Libya has come a long way - US
2005-08-23 11:22
Washington - The United States on Monday suggested Libya could expect long-sought diplomatic recognition from the US if it cleaned up its record on human rights and terrorism.
US officials gave no indication that an embassy would be opened in Tripoli within days, as Seif Al-Islam Gaddafi, son of the country's leader, Muammar Gaddafi, said in the Libyan capital.
But the trend clearly pointed in that direction. "If they continue to make progress along the pathway we have laid out, we, again, will meet their acts of good faith in return," said state department spokesperson Sean McCormack.
Temporary embassy facility
In March, the administration notified Congress it planned to establish full relations with the once outcast government by the end of the year, despite suspicions in Saudi Arabia that Libyan agents plotted to try to assassinate then-Crown Prince Abdullah in late 2003.

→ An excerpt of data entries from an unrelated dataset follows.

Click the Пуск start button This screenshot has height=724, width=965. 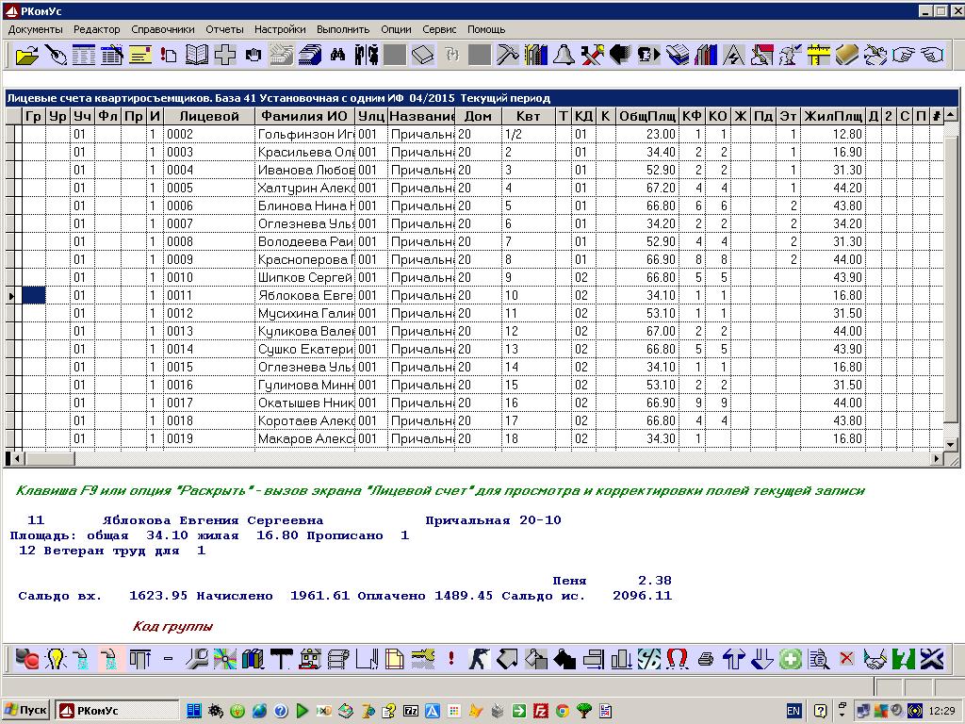tap(26, 710)
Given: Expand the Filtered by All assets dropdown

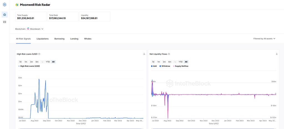Looking at the screenshot, I should 264,39.
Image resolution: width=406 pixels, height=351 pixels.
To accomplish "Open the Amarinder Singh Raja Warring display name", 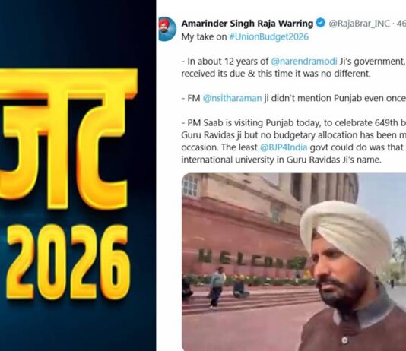I will [247, 24].
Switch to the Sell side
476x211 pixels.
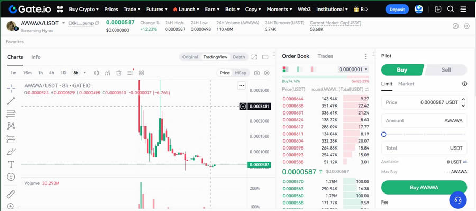pos(446,70)
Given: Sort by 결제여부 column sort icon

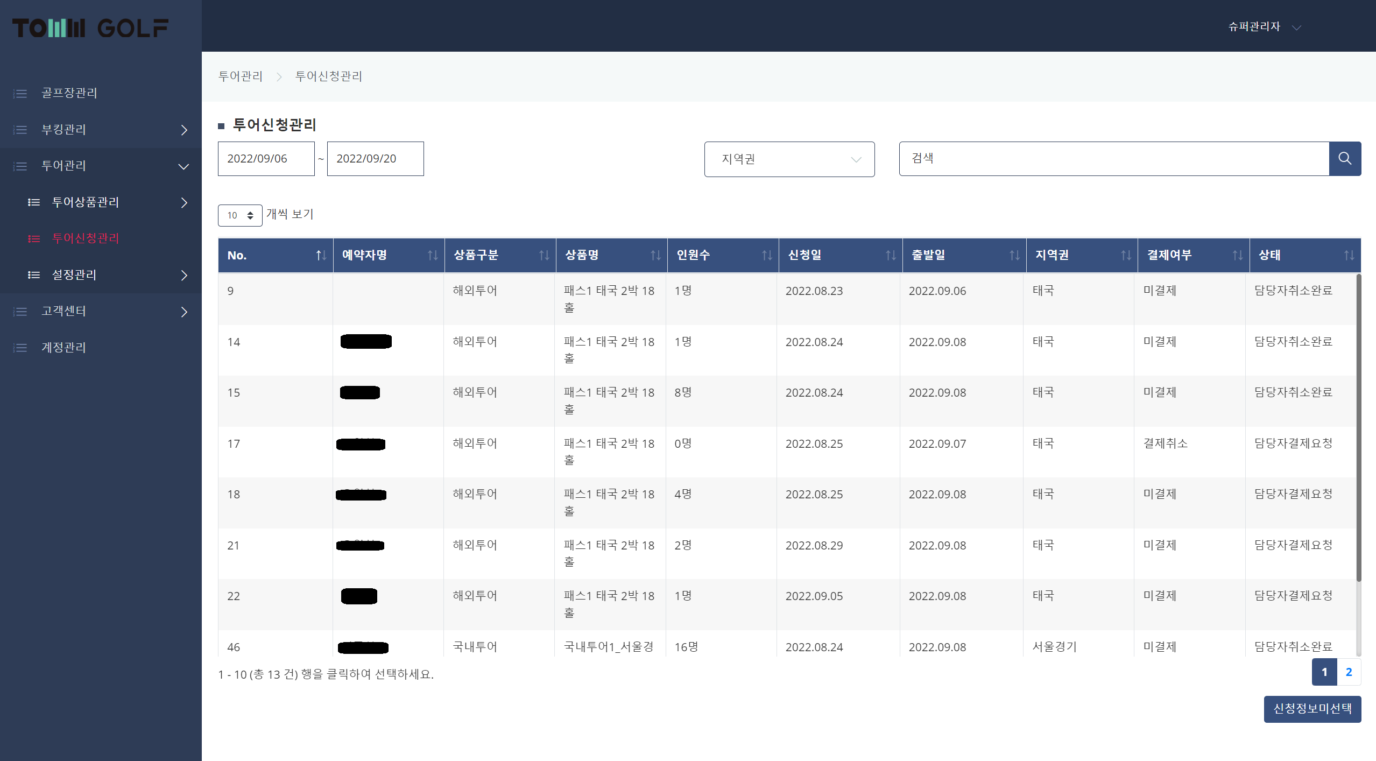Looking at the screenshot, I should click(x=1237, y=255).
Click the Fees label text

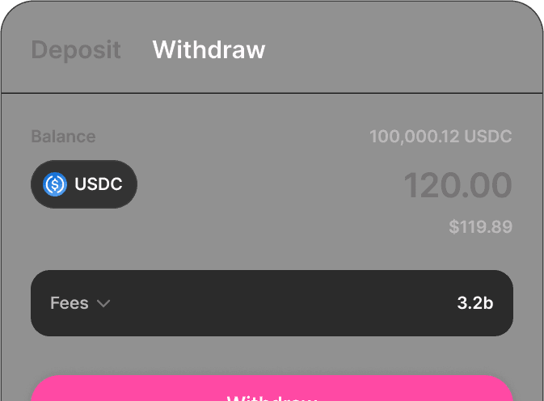click(x=70, y=303)
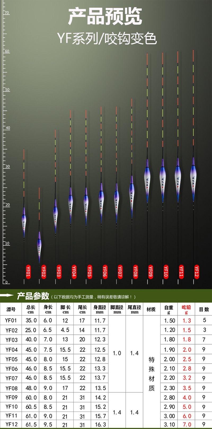Viewport: 212px width, 429px height.
Task: Click the YF01 red label tag
Action: click(x=28, y=272)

A US ambassador will be sent to Tripoli and 19 American diplomats working out of a hotel in Tripoli will move into a temporary embassy facility by the winter, then-acting undersecretary of state William J Burns told the house international relations committee.
Last weekend, senator Richard Lugar, chairperson of the senate foreign relations committee, said US and Libyan officials were negotiating the opening of the embassy and removal of the Libyan government from a state department list of countries that sponsor terror.
Sanctions remain in place
Diplomatic relations were severed in 1980 and US economic sanctions remain in place, costing Libya an estimated $30m a year in lost business.
Libyan terrorism reached a high point in 1988 with the bombing of a Pan Am jetliner over Scotland in which 270 people were killed.
Gaddafi agreed, however, to pay $2.7bn in reparations to the victims' families and gave up the pursuit of weapons of mass destruction, shipping much of Libya's weapons technology to the US.
"We have a dramatically different relationship with Libya than we had over recent history," McCormack said on Monday. "That changed relationship had its roots in the Libyan strategic decision to give up its weapons of mass destruction programme."
"In exchange for their acts of good faith we, in turn, have met their actions with our actions of good faith," he said. "And we are engaged with them now in a dialogue on a variety of issues," he said, citing human rights, democracy and terrorism.
"We have certainly come a long way from where we were in our relationship," he said.